┏━━
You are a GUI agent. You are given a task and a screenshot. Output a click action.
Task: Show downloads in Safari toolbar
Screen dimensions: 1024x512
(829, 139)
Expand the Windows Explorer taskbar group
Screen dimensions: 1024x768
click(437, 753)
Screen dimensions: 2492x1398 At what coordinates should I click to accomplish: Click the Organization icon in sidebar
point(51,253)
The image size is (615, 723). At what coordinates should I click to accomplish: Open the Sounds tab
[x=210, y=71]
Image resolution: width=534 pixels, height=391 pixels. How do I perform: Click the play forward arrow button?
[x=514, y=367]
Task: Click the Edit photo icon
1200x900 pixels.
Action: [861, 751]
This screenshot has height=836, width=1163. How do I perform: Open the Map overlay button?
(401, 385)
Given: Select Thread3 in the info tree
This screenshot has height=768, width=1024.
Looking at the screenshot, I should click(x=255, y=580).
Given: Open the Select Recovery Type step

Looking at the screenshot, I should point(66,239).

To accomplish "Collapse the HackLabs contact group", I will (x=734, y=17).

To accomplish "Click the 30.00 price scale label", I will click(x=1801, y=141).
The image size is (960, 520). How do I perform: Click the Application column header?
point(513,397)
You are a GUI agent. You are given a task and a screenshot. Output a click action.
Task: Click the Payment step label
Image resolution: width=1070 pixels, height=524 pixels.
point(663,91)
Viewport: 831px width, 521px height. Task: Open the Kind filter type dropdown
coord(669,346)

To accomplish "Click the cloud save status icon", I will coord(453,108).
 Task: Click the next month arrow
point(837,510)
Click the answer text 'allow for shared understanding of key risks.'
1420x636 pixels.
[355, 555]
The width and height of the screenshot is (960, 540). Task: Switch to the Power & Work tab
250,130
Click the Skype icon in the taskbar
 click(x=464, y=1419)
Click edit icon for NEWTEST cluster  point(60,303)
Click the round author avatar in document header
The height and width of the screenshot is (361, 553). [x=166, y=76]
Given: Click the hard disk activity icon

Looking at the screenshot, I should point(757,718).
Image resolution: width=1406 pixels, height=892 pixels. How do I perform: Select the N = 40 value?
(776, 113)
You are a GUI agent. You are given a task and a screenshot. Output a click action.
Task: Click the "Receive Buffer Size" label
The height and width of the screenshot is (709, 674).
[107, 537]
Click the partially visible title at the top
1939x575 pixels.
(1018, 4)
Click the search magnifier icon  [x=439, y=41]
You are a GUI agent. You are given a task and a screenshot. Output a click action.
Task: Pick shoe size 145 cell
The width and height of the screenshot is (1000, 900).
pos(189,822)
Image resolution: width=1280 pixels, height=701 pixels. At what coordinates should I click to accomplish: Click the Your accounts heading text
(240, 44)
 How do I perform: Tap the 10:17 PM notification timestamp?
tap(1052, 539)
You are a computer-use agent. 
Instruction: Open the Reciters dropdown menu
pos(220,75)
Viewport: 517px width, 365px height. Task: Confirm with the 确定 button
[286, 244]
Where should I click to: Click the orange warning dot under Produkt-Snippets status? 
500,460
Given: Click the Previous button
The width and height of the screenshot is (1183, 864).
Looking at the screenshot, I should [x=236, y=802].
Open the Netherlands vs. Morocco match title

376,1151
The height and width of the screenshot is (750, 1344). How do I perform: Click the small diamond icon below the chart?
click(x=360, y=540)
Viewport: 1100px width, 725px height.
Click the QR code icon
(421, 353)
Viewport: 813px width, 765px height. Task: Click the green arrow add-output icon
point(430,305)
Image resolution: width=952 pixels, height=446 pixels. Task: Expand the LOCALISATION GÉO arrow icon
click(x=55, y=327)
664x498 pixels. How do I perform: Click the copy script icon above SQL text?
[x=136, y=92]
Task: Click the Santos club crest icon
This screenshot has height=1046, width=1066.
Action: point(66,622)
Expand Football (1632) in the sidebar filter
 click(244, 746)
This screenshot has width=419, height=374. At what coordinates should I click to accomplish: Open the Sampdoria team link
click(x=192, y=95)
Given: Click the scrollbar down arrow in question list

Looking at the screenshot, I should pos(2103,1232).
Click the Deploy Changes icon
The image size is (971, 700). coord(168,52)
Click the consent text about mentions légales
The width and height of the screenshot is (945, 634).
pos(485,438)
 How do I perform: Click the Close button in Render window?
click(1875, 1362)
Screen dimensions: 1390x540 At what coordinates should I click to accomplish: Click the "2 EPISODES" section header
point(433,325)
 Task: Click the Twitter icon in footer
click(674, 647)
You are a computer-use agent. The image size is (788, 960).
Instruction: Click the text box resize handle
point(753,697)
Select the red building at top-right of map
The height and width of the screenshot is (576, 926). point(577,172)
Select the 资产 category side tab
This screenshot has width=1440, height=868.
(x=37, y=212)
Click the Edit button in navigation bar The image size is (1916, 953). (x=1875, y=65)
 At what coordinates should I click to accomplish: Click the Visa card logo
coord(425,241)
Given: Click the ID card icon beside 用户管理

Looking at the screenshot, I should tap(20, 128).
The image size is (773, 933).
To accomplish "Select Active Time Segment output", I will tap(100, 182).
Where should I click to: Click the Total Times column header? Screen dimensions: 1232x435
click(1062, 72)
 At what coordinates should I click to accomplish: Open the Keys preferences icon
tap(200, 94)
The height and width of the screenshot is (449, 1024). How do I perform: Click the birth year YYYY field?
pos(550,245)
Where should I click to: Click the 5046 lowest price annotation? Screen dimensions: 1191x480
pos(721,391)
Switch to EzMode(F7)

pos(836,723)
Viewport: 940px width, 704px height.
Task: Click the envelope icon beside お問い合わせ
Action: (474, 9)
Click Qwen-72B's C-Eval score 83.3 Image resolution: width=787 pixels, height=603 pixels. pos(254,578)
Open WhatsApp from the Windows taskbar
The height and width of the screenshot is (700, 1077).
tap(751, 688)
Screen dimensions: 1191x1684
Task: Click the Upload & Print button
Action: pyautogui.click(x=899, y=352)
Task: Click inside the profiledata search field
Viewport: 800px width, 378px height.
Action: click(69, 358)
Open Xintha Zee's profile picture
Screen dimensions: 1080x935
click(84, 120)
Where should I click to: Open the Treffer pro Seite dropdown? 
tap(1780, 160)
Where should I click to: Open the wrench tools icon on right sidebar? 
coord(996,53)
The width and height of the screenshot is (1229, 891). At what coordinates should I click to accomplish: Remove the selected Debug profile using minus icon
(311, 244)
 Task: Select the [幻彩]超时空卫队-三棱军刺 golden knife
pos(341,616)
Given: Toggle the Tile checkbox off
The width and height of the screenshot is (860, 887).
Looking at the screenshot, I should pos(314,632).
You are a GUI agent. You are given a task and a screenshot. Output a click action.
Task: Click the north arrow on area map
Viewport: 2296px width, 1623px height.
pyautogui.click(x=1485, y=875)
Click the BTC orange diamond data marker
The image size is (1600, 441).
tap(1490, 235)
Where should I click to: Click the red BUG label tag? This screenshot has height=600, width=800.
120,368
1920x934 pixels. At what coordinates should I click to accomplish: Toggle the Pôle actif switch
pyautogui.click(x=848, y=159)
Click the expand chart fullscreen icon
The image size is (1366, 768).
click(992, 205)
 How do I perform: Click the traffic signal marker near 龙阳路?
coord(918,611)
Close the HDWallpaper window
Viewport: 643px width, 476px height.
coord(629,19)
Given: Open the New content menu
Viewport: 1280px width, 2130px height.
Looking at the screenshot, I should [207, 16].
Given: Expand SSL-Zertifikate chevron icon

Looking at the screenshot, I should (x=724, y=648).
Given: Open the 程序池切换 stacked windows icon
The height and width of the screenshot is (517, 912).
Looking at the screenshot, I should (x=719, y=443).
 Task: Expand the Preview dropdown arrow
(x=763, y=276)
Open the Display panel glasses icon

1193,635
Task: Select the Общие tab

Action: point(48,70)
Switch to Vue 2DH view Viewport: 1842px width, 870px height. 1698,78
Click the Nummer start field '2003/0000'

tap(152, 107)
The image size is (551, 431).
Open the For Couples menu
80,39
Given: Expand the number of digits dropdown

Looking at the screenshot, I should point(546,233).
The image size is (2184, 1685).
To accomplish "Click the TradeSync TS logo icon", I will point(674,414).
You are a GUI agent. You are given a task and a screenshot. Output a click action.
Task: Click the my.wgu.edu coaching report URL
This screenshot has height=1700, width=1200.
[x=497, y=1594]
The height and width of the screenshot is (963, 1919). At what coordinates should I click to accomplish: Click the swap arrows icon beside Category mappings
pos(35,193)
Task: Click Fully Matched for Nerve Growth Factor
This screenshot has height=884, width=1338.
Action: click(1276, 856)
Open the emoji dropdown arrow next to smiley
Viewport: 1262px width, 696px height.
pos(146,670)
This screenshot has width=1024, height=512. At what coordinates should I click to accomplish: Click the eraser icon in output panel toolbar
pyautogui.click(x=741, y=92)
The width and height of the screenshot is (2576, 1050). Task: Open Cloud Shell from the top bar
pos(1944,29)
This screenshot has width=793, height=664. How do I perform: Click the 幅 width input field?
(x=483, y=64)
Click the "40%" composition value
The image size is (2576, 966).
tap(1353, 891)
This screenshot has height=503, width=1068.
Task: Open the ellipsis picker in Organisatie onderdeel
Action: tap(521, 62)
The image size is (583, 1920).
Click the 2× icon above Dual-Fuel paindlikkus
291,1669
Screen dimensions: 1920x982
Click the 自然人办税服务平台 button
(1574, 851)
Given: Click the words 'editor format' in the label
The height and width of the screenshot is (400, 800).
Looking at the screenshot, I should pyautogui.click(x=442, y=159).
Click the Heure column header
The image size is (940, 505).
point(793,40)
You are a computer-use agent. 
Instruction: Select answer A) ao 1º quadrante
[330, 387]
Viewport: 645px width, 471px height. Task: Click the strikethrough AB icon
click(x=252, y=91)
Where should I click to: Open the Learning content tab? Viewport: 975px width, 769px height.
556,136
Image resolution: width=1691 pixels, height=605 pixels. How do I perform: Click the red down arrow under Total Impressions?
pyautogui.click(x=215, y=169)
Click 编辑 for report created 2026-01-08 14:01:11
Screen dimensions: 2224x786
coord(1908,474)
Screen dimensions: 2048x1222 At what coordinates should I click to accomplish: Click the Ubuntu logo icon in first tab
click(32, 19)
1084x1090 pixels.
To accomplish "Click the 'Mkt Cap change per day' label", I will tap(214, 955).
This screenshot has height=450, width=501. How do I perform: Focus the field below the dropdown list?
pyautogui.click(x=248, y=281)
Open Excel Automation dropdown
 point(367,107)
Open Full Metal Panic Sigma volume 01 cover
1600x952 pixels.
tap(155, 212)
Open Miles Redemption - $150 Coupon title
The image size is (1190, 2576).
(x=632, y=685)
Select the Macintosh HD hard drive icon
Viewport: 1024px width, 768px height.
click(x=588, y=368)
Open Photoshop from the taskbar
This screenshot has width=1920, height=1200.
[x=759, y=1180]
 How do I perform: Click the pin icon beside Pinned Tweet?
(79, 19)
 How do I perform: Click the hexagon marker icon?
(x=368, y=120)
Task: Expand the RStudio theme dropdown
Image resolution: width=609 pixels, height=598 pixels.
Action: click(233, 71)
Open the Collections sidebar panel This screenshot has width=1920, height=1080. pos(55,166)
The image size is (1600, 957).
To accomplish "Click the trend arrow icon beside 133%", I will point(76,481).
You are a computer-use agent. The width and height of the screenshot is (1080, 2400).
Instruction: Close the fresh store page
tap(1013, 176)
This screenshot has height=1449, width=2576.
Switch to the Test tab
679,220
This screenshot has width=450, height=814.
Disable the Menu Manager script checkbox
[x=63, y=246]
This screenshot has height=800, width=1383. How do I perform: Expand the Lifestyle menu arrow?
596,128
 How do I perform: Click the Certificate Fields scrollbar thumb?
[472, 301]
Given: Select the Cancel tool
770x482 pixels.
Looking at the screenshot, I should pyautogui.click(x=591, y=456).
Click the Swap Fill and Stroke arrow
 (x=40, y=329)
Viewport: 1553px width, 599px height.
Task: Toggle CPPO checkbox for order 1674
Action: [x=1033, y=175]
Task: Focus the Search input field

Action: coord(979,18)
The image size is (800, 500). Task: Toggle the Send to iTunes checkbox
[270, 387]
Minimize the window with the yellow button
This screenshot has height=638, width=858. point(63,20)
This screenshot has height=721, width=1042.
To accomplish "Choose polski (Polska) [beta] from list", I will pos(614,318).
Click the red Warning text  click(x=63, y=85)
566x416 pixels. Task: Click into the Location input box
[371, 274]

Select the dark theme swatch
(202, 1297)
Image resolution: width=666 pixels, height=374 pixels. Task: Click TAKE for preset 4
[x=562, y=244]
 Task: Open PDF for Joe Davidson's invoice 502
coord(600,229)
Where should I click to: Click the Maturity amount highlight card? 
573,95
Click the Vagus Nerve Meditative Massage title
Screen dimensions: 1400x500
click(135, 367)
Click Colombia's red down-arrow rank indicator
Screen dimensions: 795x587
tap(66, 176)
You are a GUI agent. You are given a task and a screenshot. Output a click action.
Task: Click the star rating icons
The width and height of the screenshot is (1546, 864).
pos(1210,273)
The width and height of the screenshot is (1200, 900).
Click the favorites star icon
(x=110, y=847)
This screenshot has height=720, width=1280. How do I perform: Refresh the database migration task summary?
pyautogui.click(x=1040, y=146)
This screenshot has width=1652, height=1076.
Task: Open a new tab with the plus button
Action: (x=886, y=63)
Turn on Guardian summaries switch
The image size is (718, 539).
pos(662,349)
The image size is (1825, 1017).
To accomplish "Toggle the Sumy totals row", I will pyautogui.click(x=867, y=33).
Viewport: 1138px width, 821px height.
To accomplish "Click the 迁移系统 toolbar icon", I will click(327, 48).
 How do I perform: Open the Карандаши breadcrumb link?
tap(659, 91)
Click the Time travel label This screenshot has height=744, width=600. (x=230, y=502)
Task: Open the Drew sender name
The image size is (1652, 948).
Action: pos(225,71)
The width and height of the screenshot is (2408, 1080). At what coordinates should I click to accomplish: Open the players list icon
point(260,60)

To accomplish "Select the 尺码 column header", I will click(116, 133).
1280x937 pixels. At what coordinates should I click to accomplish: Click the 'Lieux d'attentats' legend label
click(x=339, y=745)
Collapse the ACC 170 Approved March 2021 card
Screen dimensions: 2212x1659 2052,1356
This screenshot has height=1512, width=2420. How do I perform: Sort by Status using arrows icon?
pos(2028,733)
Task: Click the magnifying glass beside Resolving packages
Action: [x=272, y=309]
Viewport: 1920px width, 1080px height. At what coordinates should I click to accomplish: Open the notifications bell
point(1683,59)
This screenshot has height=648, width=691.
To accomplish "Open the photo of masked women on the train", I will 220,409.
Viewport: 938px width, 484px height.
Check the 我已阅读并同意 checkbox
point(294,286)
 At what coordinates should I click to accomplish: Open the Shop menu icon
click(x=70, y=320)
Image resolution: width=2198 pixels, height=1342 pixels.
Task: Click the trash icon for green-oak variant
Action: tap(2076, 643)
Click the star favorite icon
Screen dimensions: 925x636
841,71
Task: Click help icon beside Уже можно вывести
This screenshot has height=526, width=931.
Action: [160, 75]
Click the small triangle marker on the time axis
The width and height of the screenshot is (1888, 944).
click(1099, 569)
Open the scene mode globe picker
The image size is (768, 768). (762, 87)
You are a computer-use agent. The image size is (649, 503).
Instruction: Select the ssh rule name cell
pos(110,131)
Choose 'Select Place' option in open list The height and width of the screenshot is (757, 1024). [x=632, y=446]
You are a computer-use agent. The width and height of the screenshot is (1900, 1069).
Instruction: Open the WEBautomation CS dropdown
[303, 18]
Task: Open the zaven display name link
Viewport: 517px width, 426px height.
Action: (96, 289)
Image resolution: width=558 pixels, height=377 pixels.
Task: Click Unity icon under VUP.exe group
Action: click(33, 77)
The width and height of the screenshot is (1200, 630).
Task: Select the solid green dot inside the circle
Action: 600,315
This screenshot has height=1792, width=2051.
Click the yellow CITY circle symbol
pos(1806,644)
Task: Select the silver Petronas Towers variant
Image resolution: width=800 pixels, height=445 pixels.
┗━━
-- The task --
Return the lines from the line with "Click the Skype icon in the taskbar" to the line with "Click the search", both included, reproducing each one exactly.

-- Full output --
Click the Skype icon in the taskbar
 click(x=464, y=1419)
Click edit icon for NEWTEST cluster  point(60,303)
Click the round author avatar in document header
The height and width of the screenshot is (361, 553). [x=166, y=76]
Given: Click the hard disk activity icon

Looking at the screenshot, I should point(757,718).
Image resolution: width=1406 pixels, height=892 pixels. How do I perform: Select the N = 40 value?
(776, 113)
You are a GUI agent. You are given a task and a screenshot. Output a click action.
Task: Click the "Receive Buffer Size" label
The height and width of the screenshot is (709, 674).
[107, 537]
Click the partially visible title at the top
1939x575 pixels.
(1018, 4)
Click the search magnifier icon  [x=439, y=41]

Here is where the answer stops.